One line at a time, check the entries below for the word "computer", and copy each line that has it.

■ RECORD EXCERPTS:
- - -

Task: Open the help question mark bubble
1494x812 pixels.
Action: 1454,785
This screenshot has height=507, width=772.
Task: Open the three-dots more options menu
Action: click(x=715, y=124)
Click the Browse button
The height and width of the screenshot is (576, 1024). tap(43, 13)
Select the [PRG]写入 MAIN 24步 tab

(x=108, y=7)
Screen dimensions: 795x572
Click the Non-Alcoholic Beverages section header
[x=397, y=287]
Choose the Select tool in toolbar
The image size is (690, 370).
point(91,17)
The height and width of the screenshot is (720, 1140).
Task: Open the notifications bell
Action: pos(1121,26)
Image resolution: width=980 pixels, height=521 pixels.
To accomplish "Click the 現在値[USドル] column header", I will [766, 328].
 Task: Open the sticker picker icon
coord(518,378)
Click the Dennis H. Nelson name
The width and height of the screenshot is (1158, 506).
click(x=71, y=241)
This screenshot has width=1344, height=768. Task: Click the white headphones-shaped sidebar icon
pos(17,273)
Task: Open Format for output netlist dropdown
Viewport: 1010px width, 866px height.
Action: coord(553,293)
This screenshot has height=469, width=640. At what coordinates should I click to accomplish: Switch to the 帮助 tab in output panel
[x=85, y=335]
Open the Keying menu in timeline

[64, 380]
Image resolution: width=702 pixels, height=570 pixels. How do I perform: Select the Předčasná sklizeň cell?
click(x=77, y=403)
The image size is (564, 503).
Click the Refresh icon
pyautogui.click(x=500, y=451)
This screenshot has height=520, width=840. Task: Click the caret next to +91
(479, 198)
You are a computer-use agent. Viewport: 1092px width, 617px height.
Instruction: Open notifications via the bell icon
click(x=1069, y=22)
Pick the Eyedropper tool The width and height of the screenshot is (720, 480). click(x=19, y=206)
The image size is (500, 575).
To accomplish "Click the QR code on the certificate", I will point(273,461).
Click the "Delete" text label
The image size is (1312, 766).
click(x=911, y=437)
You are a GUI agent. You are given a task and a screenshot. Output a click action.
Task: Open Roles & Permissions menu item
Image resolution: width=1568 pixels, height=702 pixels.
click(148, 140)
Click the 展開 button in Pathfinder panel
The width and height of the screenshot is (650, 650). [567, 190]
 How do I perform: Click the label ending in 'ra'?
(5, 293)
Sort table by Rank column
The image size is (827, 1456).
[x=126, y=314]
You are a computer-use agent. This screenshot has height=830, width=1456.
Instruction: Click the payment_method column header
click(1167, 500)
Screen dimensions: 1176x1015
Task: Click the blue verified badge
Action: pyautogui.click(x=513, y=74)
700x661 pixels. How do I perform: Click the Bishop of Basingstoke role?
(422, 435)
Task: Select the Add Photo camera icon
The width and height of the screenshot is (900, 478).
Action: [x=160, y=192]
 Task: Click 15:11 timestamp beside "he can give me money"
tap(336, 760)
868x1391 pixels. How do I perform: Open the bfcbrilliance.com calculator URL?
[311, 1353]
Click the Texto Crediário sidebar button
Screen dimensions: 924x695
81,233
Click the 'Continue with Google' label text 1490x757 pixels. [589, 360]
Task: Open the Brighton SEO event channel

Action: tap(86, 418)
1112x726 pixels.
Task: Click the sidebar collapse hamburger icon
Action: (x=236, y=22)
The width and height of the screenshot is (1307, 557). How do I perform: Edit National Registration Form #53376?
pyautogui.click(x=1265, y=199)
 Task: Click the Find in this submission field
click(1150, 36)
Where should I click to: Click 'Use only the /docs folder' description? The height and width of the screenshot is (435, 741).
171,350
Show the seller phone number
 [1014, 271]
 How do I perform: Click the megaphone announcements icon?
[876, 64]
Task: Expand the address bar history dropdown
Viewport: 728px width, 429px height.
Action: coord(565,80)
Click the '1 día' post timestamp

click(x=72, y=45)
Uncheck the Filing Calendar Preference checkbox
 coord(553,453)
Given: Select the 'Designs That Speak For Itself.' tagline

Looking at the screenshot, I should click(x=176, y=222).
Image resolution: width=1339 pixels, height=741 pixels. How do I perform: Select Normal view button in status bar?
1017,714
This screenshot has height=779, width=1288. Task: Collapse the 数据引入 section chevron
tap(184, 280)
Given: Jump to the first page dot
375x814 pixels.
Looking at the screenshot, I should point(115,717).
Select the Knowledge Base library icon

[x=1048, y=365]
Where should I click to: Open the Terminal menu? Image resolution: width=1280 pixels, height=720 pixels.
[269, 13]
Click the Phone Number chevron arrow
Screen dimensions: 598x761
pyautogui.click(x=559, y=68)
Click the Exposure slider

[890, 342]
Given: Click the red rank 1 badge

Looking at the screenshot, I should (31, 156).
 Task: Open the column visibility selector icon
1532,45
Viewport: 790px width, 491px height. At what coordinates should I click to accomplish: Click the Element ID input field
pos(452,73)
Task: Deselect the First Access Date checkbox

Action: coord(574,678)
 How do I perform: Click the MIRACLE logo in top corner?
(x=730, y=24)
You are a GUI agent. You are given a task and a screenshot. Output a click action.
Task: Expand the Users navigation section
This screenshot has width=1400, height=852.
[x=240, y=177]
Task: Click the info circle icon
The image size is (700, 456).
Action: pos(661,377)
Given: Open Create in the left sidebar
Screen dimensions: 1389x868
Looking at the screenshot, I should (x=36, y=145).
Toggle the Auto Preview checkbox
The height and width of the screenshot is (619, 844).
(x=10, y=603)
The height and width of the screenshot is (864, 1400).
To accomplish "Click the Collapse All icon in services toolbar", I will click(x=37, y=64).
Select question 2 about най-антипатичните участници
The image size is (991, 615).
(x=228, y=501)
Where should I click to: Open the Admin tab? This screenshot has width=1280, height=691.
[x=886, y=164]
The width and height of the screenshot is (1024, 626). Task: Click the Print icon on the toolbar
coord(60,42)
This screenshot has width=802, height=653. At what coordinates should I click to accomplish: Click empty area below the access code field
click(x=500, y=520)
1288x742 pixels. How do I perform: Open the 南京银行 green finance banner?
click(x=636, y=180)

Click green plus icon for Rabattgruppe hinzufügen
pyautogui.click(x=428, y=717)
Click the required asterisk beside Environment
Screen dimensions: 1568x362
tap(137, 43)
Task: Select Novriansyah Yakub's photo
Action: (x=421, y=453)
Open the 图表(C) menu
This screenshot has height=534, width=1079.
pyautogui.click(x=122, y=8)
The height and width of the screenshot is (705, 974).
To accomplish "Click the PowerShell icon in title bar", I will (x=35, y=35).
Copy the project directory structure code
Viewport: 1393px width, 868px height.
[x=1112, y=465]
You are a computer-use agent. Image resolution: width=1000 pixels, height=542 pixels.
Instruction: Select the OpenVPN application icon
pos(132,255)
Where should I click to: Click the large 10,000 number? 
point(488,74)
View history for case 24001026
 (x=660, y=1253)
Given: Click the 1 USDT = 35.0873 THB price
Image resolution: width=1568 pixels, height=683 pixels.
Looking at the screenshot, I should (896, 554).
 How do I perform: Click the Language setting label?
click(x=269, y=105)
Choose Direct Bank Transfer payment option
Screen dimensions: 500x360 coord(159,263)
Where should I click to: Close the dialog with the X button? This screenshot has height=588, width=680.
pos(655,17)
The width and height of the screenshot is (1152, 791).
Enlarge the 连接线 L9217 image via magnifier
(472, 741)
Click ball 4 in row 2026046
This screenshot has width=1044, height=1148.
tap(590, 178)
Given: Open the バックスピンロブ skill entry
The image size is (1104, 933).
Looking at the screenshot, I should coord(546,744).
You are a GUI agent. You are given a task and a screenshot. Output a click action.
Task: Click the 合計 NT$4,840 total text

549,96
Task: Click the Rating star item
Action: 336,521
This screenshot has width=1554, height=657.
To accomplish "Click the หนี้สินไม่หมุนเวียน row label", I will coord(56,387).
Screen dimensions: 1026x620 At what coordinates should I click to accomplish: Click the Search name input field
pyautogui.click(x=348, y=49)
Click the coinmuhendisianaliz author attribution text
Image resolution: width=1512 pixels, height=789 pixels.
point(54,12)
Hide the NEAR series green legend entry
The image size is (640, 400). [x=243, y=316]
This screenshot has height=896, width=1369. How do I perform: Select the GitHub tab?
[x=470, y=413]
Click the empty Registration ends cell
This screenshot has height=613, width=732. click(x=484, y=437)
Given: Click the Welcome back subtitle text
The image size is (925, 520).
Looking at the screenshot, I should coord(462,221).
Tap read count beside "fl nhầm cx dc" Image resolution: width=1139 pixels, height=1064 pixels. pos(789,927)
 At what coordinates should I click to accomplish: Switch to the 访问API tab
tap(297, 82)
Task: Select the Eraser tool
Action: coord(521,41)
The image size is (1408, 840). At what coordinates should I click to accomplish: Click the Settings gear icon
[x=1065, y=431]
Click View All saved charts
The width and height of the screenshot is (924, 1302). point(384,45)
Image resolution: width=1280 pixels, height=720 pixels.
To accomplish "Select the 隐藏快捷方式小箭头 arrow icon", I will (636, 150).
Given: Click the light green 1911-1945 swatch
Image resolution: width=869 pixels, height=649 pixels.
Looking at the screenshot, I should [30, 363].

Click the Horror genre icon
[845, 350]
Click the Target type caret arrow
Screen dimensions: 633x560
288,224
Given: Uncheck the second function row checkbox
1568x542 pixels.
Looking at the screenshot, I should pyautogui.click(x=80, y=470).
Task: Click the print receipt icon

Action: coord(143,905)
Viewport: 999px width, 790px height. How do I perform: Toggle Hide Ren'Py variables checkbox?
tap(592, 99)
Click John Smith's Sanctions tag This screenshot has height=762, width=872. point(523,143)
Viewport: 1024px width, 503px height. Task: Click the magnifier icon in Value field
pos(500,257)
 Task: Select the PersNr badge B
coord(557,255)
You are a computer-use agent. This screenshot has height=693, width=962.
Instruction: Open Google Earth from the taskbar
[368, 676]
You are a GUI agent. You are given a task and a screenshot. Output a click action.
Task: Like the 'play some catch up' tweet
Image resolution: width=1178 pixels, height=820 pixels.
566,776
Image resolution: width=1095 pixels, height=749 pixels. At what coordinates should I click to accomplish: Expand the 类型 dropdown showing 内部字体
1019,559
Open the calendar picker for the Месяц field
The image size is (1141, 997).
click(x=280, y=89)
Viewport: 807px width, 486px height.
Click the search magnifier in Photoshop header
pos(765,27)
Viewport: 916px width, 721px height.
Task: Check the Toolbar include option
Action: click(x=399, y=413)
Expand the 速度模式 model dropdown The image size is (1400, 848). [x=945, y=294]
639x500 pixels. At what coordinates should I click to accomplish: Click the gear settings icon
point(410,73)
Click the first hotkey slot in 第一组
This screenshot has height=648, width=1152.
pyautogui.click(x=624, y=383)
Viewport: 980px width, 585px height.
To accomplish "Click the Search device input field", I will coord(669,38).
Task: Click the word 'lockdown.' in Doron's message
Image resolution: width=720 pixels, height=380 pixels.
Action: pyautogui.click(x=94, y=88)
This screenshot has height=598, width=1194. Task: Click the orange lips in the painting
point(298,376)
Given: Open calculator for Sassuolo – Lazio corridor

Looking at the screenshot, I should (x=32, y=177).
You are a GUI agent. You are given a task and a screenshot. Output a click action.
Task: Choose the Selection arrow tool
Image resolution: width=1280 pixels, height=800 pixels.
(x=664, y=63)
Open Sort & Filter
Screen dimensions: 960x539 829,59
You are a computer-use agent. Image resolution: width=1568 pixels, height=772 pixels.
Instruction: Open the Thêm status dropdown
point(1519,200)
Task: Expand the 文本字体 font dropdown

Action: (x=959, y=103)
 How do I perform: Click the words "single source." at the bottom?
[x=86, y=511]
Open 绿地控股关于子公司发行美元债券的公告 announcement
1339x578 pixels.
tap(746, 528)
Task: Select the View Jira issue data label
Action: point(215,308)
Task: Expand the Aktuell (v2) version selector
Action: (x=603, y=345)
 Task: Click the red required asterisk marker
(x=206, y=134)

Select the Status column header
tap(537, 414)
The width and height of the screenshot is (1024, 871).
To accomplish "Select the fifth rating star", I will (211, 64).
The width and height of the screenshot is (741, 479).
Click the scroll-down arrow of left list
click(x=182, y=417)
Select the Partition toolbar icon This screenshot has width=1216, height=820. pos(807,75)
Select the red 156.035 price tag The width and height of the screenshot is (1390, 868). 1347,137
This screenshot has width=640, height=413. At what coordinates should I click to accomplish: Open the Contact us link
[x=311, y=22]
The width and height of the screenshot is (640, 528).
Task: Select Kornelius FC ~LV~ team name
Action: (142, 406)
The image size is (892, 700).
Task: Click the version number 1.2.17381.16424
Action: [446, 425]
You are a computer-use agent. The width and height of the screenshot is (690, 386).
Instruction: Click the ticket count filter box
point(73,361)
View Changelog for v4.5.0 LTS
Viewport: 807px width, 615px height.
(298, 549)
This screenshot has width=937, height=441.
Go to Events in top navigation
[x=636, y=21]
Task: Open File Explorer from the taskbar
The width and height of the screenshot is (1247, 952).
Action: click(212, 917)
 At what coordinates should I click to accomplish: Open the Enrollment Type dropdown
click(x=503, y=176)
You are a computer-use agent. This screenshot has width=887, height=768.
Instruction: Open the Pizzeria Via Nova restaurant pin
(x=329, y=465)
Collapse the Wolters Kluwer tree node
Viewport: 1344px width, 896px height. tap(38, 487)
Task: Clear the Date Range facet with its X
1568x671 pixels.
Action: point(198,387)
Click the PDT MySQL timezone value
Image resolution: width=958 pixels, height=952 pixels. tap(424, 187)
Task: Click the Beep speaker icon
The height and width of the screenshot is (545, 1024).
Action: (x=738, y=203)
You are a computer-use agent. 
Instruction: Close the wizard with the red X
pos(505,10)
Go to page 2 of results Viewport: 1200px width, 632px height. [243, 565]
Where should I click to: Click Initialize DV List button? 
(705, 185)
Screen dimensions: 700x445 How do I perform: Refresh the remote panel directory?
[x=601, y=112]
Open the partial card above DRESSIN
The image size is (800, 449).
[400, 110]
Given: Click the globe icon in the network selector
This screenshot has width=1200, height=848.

- - -

■ WRITTEN ANSWER:
You are a computer-use agent. Viewport: 1092px width, 617px height.
You are a computer-use agent. This screenshot has height=830, width=1456.
You are a computer-use agent. Image resolution: width=1000 pixels, height=542 pixels.
You are a computer-use agent. This screenshot has height=693, width=962.
You are a computer-use agent. Image resolution: width=1568 pixels, height=772 pixels.
You are a computer-use agent. The width and height of the screenshot is (690, 386).
You are a computer-use agent. This screenshot has width=887, height=768.
You are a computer-use agent. 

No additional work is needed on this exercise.